- _Challenge_: Please copy the items from the line that contains "has width=952, height=1270." down to the line that contains "pyautogui.click(x=349, y=64)", swapping "computer-use agent" for "GUI agent" and leaving everything else unchanged.

- _Input material_:
::::
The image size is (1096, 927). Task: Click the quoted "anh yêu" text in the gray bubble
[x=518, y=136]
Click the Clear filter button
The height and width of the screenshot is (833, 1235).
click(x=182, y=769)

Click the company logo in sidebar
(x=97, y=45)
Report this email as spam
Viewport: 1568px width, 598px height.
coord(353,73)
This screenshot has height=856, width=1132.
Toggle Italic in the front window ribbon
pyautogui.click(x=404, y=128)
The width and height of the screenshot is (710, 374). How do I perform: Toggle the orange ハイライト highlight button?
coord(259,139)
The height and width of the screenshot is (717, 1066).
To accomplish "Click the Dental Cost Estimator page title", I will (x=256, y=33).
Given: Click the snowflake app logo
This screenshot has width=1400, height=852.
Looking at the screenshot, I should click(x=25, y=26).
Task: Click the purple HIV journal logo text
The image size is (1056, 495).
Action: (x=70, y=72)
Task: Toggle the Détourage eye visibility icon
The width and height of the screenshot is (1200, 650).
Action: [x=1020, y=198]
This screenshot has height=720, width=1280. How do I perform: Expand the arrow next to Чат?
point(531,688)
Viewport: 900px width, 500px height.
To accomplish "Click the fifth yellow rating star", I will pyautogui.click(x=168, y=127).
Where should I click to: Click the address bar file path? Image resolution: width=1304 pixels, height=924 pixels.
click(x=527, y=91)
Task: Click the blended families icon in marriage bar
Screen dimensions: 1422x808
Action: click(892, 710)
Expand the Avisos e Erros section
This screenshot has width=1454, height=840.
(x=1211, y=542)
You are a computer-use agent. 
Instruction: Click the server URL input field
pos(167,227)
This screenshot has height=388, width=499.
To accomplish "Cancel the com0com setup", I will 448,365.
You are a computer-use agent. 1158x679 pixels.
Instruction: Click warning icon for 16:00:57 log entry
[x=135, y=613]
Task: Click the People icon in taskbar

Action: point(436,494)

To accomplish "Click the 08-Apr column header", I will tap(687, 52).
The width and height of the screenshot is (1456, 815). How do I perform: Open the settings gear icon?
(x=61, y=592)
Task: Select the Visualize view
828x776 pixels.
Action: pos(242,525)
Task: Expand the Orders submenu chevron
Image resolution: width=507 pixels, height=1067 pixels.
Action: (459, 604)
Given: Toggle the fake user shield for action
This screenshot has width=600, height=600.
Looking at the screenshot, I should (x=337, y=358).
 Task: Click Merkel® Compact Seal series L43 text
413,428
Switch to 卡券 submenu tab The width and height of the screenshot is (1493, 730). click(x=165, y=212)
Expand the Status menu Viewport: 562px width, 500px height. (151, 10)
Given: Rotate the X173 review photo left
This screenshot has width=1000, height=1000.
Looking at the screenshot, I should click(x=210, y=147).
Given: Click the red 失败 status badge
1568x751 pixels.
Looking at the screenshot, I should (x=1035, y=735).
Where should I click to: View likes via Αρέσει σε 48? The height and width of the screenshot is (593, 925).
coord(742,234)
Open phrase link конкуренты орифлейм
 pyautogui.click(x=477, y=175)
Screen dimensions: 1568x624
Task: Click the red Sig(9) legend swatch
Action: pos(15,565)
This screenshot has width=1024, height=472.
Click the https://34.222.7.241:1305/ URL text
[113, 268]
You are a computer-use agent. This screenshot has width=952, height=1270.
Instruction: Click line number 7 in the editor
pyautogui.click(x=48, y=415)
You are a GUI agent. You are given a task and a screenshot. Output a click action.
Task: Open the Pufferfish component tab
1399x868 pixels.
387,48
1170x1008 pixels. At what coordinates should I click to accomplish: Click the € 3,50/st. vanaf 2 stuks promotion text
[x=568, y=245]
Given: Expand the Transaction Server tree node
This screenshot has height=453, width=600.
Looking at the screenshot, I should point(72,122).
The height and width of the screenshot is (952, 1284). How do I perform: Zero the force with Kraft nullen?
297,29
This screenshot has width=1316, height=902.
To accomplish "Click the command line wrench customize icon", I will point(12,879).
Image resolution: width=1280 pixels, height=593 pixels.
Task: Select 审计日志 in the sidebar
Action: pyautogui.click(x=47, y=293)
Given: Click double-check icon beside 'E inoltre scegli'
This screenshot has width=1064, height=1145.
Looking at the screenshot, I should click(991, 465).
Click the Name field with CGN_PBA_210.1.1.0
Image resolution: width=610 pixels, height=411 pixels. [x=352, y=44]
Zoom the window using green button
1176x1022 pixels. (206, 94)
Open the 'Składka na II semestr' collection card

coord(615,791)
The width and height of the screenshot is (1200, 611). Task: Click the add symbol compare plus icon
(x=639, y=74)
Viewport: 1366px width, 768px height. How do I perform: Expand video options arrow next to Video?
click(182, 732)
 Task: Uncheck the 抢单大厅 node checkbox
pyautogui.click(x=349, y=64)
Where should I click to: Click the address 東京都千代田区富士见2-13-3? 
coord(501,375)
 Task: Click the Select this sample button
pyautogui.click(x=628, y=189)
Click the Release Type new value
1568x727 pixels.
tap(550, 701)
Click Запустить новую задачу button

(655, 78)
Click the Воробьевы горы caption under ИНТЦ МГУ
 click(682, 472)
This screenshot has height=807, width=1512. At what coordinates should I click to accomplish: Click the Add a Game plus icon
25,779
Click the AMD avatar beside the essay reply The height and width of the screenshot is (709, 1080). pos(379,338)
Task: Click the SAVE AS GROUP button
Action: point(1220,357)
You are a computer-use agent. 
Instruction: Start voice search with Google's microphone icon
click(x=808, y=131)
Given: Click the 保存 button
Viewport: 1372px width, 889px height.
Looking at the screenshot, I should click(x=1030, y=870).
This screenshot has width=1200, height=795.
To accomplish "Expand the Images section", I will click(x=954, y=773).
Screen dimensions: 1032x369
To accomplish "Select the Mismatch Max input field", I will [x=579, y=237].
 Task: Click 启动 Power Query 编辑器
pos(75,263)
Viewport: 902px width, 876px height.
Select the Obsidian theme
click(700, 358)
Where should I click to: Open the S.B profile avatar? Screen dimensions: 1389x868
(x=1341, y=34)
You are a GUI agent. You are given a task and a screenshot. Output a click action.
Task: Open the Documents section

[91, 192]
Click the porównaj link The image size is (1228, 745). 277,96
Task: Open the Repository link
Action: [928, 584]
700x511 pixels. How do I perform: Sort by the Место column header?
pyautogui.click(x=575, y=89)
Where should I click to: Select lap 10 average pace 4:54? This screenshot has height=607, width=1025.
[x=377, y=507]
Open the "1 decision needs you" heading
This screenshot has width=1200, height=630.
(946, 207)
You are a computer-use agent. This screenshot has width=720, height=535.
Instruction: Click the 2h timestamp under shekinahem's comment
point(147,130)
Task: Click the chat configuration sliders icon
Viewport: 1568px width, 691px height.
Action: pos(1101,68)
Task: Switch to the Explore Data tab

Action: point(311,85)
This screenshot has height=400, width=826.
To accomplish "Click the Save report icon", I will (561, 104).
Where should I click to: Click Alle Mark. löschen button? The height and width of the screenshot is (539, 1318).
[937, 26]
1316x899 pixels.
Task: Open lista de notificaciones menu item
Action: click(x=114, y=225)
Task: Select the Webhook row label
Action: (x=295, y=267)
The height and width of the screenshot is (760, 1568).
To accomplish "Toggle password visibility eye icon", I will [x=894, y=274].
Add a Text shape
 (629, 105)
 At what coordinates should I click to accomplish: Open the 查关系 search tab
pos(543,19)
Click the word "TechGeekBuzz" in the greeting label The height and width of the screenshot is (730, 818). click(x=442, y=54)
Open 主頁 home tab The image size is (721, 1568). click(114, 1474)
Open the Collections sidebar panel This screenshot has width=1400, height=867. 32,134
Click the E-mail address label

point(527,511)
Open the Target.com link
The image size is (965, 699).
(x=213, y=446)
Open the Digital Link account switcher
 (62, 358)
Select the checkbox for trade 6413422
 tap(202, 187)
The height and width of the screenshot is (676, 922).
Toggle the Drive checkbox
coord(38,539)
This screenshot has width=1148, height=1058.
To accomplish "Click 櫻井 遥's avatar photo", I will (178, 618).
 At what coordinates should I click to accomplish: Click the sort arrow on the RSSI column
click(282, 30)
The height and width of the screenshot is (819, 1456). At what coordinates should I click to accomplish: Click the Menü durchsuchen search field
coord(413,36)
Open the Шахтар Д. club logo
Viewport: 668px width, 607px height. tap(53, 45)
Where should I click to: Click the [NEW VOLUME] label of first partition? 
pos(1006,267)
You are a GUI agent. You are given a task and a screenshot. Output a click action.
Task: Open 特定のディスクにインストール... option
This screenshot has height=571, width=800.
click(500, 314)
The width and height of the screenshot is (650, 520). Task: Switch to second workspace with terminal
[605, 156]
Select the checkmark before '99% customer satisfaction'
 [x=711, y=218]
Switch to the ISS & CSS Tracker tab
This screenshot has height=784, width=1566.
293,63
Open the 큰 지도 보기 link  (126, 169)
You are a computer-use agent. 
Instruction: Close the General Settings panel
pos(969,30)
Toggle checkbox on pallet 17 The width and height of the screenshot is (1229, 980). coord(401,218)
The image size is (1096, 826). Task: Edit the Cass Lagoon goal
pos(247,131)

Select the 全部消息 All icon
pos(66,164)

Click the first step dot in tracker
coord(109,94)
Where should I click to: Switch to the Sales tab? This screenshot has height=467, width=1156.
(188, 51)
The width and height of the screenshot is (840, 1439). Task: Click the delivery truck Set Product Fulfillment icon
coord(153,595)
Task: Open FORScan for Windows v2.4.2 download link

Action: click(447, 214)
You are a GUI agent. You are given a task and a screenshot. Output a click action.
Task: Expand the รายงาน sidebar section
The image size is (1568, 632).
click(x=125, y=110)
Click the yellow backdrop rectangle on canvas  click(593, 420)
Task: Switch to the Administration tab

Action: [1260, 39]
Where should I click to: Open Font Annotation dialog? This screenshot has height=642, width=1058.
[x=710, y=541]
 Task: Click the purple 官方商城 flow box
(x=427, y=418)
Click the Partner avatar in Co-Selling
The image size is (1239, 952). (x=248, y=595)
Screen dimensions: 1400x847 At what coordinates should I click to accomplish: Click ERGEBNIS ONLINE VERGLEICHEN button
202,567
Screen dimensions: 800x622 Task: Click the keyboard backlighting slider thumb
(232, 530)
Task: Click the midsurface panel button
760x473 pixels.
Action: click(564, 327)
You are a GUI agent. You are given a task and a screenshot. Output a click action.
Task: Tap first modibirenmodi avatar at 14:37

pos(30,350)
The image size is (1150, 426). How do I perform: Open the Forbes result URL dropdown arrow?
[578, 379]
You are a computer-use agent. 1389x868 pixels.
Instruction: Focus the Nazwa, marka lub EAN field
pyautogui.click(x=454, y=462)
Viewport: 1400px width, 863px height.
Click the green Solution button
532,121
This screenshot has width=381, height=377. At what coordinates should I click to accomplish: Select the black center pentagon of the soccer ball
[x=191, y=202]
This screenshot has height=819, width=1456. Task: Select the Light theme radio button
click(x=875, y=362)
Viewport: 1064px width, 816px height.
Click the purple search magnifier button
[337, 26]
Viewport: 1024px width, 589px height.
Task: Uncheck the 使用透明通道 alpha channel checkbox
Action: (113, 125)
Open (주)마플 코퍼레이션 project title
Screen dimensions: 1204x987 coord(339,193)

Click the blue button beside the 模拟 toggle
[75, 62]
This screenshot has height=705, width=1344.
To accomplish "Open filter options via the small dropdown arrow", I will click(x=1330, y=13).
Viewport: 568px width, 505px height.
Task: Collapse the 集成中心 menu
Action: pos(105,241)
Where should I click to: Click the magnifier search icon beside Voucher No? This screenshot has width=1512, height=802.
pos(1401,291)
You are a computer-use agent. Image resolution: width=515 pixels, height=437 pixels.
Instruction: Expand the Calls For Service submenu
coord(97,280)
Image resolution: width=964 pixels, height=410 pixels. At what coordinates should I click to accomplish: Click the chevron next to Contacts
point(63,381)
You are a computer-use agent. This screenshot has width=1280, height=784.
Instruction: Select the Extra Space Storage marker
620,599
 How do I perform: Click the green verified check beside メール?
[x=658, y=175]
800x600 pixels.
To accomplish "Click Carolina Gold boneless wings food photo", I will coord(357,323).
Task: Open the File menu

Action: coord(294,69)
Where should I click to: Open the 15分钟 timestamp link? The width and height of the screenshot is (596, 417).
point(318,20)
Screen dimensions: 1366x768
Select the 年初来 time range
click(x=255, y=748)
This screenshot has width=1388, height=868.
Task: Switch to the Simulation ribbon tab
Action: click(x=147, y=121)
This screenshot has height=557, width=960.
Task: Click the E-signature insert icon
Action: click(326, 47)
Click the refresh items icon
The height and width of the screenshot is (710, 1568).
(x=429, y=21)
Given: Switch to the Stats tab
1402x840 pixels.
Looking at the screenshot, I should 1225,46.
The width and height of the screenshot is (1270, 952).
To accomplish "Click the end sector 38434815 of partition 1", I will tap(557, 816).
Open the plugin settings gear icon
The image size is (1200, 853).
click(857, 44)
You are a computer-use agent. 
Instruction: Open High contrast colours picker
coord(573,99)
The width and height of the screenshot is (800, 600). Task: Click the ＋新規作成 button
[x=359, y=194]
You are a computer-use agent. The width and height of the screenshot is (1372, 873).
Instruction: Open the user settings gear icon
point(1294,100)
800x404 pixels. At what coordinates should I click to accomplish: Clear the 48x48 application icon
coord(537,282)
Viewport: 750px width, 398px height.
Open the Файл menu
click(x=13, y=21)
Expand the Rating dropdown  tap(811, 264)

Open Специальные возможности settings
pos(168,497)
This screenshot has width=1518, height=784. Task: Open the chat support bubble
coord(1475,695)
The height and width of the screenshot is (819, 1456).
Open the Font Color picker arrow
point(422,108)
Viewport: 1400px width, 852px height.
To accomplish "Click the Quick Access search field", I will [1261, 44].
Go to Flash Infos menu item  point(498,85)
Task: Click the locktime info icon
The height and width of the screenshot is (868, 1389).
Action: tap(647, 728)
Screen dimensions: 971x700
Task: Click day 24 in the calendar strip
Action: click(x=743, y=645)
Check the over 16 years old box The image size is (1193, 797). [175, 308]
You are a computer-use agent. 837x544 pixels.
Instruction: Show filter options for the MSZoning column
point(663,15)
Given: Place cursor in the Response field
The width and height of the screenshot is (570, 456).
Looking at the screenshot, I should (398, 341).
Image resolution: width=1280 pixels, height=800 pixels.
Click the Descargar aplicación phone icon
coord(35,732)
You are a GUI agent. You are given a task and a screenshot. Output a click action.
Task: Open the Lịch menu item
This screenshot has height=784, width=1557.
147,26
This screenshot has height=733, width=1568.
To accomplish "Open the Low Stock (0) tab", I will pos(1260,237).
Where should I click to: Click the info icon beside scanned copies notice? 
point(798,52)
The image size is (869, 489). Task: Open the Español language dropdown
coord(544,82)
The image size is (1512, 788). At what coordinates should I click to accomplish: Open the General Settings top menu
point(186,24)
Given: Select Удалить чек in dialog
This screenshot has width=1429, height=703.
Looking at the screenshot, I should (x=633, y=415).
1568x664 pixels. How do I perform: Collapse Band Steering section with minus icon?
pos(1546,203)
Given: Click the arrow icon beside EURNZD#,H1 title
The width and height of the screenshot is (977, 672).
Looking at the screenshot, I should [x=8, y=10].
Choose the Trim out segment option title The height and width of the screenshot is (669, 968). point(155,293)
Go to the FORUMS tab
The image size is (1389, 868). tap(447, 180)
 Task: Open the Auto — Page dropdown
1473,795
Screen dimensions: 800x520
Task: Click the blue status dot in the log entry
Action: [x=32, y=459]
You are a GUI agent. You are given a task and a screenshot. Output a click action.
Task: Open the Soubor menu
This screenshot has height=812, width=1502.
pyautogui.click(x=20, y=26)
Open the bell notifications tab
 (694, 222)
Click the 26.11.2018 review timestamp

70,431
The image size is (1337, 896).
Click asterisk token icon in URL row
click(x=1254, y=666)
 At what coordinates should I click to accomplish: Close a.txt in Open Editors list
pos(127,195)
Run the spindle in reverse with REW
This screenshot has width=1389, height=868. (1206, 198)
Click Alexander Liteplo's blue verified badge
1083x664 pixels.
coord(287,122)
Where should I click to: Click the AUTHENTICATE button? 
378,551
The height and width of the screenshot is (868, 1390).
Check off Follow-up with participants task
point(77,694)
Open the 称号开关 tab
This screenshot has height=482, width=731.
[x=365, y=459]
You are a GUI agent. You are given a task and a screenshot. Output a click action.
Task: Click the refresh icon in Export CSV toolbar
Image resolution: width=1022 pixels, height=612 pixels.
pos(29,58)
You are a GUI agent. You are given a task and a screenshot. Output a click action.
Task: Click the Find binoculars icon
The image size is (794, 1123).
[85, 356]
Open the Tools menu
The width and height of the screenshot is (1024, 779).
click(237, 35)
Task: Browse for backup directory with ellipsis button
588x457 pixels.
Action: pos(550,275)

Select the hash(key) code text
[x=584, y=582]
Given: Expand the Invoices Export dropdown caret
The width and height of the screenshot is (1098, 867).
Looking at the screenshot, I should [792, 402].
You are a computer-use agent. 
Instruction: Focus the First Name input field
::::
- _Task result_:
You are a GUI agent. This screenshot has width=952, height=1270.
Instruction: Click line number 7 in the editor
pyautogui.click(x=48, y=415)
You are a GUI agent. You are given a task and a screenshot. Output a click action.
Task: Open the Pufferfish component tab
1399x868 pixels.
387,48
1170x1008 pixels. At what coordinates should I click to accomplish: Click the € 3,50/st. vanaf 2 stuks promotion text
[x=568, y=245]
Given: Expand the Transaction Server tree node
This screenshot has height=453, width=600.
Looking at the screenshot, I should point(72,122).
The height and width of the screenshot is (952, 1284). How do I perform: Zero the force with Kraft nullen?
297,29
This screenshot has width=1316, height=902.
To accomplish "Click the command line wrench customize icon", I will point(12,879).
Image resolution: width=1280 pixels, height=593 pixels.
Task: Select 审计日志 in the sidebar
Action: pyautogui.click(x=47, y=293)
Given: Click double-check icon beside 'E inoltre scegli'
This screenshot has width=1064, height=1145.
Looking at the screenshot, I should click(991, 465).
Click the Name field with CGN_PBA_210.1.1.0
Image resolution: width=610 pixels, height=411 pixels. [x=352, y=44]
Zoom the window using green button
1176x1022 pixels. (206, 94)
Open the 'Składka na II semestr' collection card

coord(615,791)
The width and height of the screenshot is (1200, 611). Task: Click the add symbol compare plus icon
(x=639, y=74)
Viewport: 1366px width, 768px height. How do I perform: Expand video options arrow next to Video?
click(182, 732)
 Task: Uncheck the 抢单大厅 node checkbox
pyautogui.click(x=349, y=64)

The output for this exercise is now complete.